* **Textauszug**
-*-*-

Auf Kante genäht
KiK-Chef Zahn checkt seine Fabrik
16. Nov. 2022 –
Kaum angekommen, stürmt Patrick Zahn die Treppen hoch. Etwas außer Puste tritt er im achten Stockwerk auf das flache Betondach der Fabrik hinaus. 35 Grad, feuchte Luft, die Sonne scheint grell. Der Chef des deutschen Textildiscounters KiK stattet hier in Dhaka, der Hauptstadt von Bangladesch, einen Kontrollbesuch ab. „Jetzt den Schlauch anschließen“, verlangt ein mitgereister KiK-Manager.
„Feuerwehr“ und „Rettung“ steht auf den gelben Westen der beiden Arbeiter, die den grauen Schlauch ausrollen, die Düse aufsetzen, sich in Position stellen. Ein dritter öffnet das Ventil. Meter für Meter schwillt die Leitung an, bis ein armdicker Strahl bräunlichen Wassers über das Dach schießt. Zufriedenheit in den Gesichtern. Das hat geklappt.

-*-*-

* **Bereitgestelltes Material**
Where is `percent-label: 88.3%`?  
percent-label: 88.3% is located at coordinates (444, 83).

-*-*-

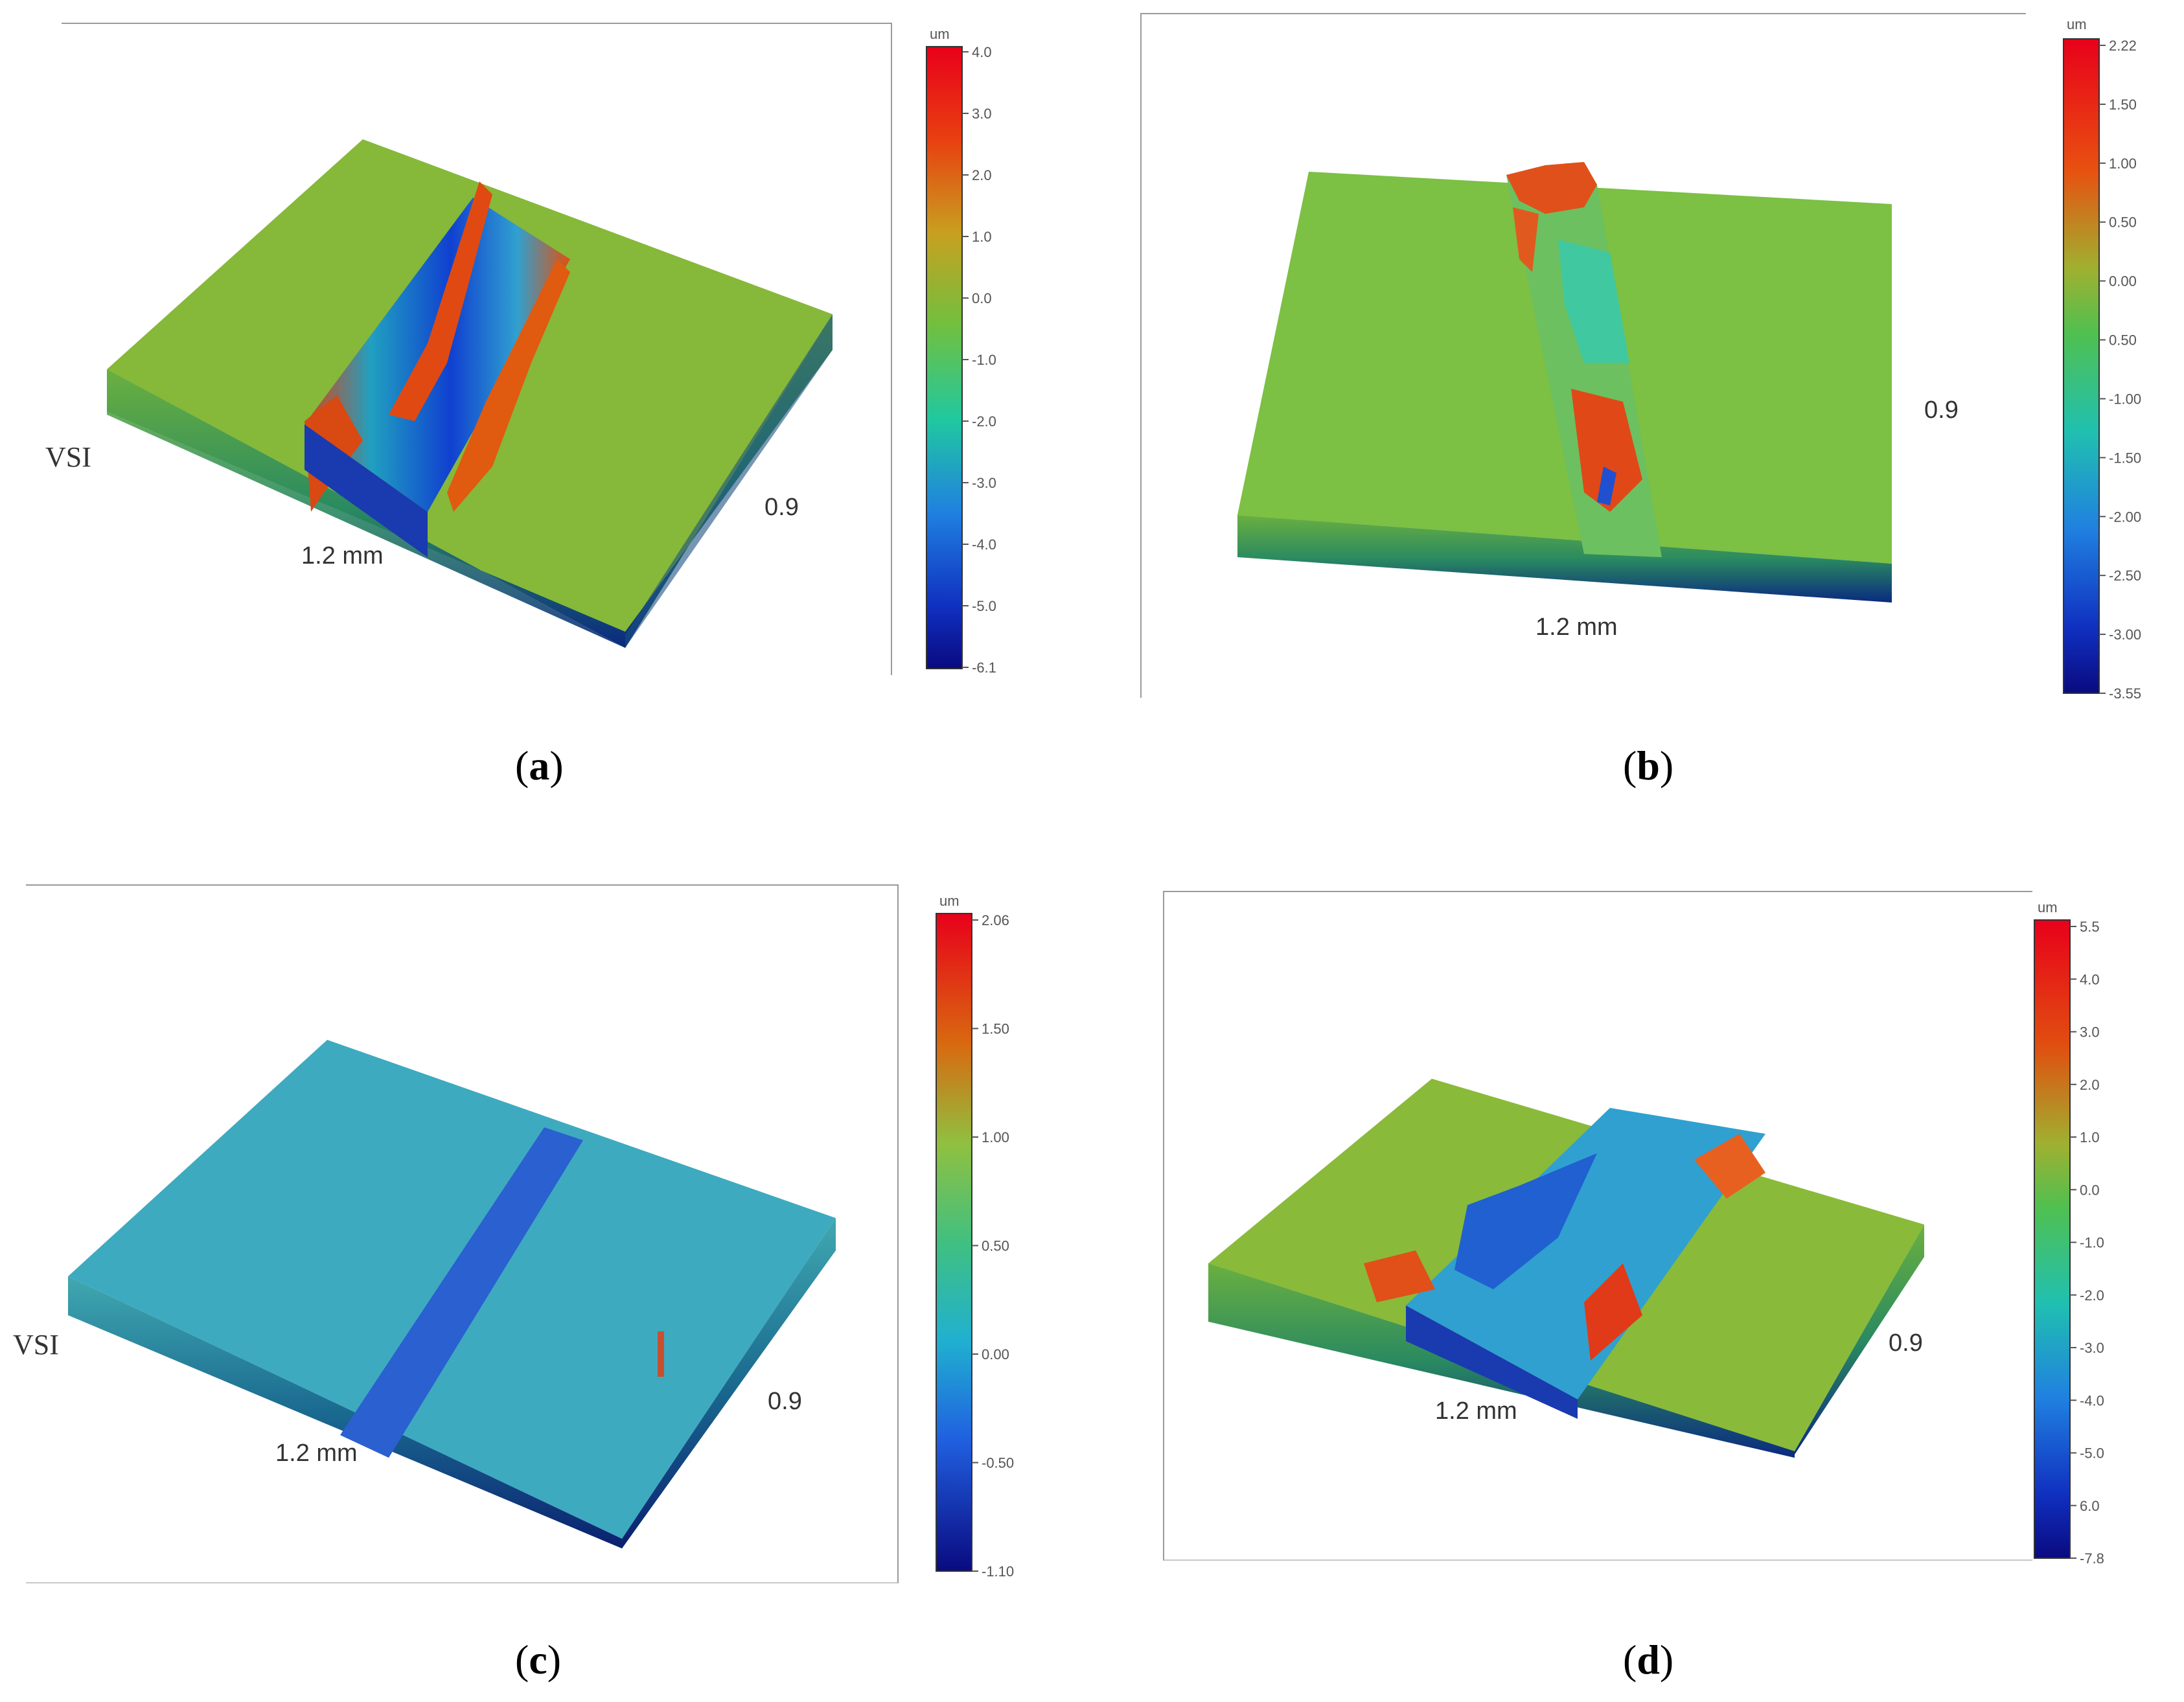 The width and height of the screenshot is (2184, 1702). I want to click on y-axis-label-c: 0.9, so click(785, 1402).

-*-*-

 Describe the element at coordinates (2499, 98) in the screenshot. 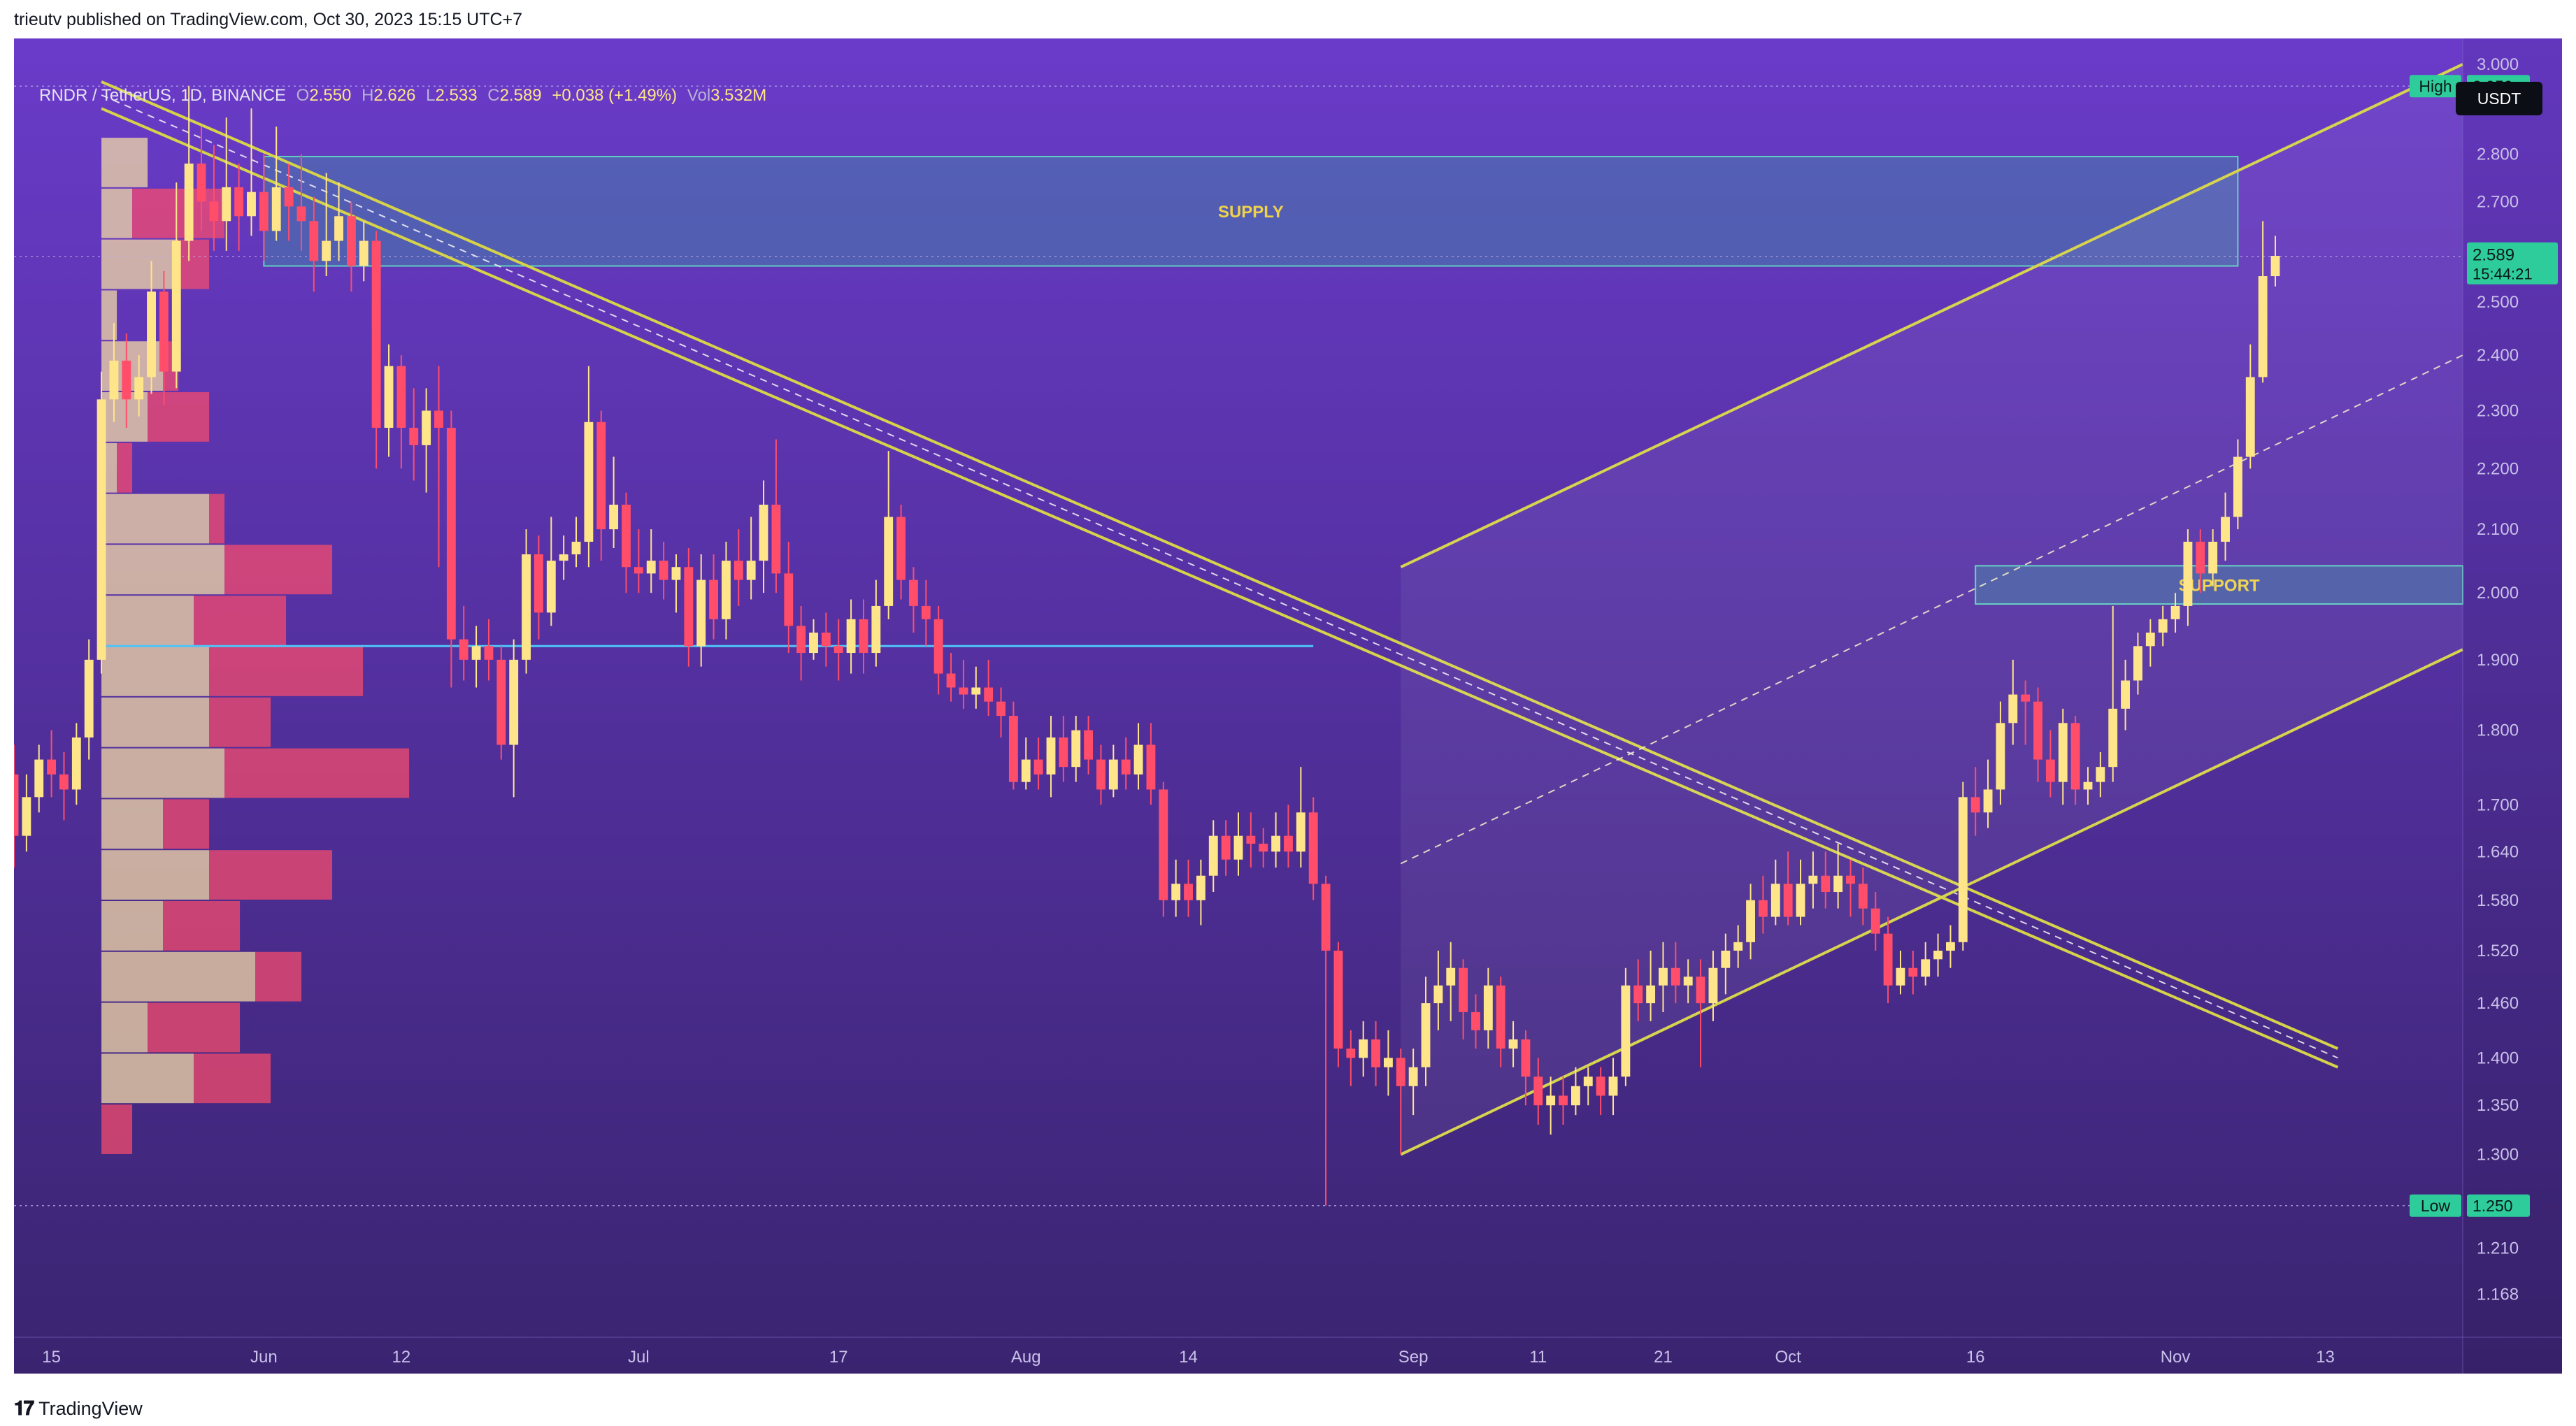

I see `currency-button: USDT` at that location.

-*-*-

* **Aufgabenübersicht**
1) Gib den Absatz des Textauszugs, der mit „Kaum angekommen“ beginnt, in kürzerer Form wieder und behalte dabei seine wesentlichen Fakten bei.
2) Zitiere aus dem Textauszug die Passage von „Auf Kante genäht“ bis einschließlich „ein mitgereister KiK-Manager.“.
3) Welche Wörter stehen laut Textauszug auf den gelben Westen der beiden Arbeiter?

* **Erwartete Ergebnisse**
1) Patrick Zahn, Chef des deutschen Textildiscounters KiK, macht einen Kontrollbesuch in einer Fabrik in Dhaka, der Hauptstadt von Bangladesch. Bei 35 Grad und feuchter Luft steigt er bis auf das Betondach im achten Stockwerk, wo ein mitgereister KiK-Manager verlangt, den Schlauch anzuschließen.

2)
Auf Kante genäht
KiK-Chef Zahn checkt seine Fabrik
16. Nov. 2022 –
Kaum angekommen, stürmt Patrick Zahn die Treppen hoch. Etwas außer Puste tritt er im achten Stockwerk auf das flache Betondach der Fabrik hinaus. 35 Grad, feuchte Luft, die Sonne scheint grell. Der Chef des deutschen Textildiscounters KiK stattet hier in Dhaka, der Hauptstadt von Bangladesch, einen Kontrollbesuch ab. „Jetzt den Schlauch anschließen“, verlangt ein mitgereister KiK-Manager.

3) „Feuerwehr“ und „Rettung“.